If you’re going to buy FANG stocks today, these are the three to focus on
The FANG group of tech stocks have fallen out of favour. But investors shouldn't write them off completely, says Rupert Hargreaves. Here are three that are still worth buying.
At the end of 2020, management consultancy McKinsey noted that digital adoption in the pandemic took a “quantum leap” forward as businesses and consumers had no choice but to work, shop and play online.
Nowhere was this trend more apparent than in the performance of the market’s top tech stocks, the so-called FANGs.
The FANGs were some of the best investments during the pandemic
The FANG group of tech companies, Meta (Nasdaq:FB) (formerly known as Facebook), Amazon (Nasdaq:AMZN), Netflix (Nasdaq:NFLX) and Alphabet (Nasdaq:GOOG) (the parent company of Google) collectively reported revenues of $532bn in 2019.
By the end of 2020, revenues across the group had jumped by 28% to $680bn. And by the end of 2021 that figure was $876bn, up 29% year-on-year and 64% since 2019.

(Pixel coordinate grounding data)

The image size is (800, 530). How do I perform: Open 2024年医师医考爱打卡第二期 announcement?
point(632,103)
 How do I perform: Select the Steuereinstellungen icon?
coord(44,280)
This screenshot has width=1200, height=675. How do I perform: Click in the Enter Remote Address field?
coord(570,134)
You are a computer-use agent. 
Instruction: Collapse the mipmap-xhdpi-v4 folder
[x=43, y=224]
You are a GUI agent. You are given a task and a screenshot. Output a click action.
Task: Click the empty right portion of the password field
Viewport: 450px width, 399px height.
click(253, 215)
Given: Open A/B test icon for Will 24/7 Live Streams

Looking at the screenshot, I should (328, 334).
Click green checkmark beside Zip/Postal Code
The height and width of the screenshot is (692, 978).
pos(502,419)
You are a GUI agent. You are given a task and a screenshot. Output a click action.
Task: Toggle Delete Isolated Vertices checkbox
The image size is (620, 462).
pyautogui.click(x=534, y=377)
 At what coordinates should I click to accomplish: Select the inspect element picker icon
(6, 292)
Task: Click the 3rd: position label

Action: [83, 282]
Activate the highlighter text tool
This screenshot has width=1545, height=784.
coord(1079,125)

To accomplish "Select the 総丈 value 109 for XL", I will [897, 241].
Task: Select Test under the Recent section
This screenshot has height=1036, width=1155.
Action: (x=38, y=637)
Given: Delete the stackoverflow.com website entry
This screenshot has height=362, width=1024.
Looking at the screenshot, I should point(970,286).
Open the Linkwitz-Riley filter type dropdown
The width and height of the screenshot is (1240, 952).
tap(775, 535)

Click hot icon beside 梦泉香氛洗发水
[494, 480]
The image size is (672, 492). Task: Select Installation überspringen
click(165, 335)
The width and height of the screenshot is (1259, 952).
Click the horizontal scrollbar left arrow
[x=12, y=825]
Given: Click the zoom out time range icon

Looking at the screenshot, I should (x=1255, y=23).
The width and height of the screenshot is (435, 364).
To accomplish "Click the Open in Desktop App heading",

### EXERCISE 1
In the FANG stocks article, what combined revenue did the group report in 2019?
### EXERCISE 2
Carry on the FANG stocks article from its last sentence.
This data has nothing to do with the FANG stocks article.

### WRITTEN ANSWER 1
$532bn

### WRITTEN ANSWER 2
Investors celebrated. The NYSE FANG+ Index, which provides exposure to the FANGs as well as Microsoft (MSFT), Apple (AAPL), Baidu (BIDU), Nvidia (NVDA), Alibaba (BABA) and Tesla (TSLA) doubled in 2020 and rose a further 22% in 2021.
But these companies are now falling out of favour with investors. Since the start of this year, the FANG+ Index has slumped by 24%, erasing all of 2021’s gains and then some.
Meta and Netflix specifically have lost 34% and 56% respectively over the past 12 months, which means they’re now underperforming the market over a five-year period – the Nasdaq has returned 128% over the past five years compared to Netflix’s 58% and Meta’s 40%.
Investors lose faith as challenges mount
Analysts are not short of reasons as to why the market has fallen out of love with these businesses. They point to rising interest rates, disruption, slowing growth and a rotation away from growth to value stocks.
But I think there’s a much simpler explanation: the market was just too overexcited about their prospects.
Netflix is a great example. At the end of November last year, the stock was trading at an all-time high of $690 per share or 61.6 times projected earnings for 2022.
Investors were happy to pay such a high price even although the company’s outlook was becoming increasingly uncertain as competitors such as Disney (NYSE: DIS) ploughed billions of dollars into their own streaming services.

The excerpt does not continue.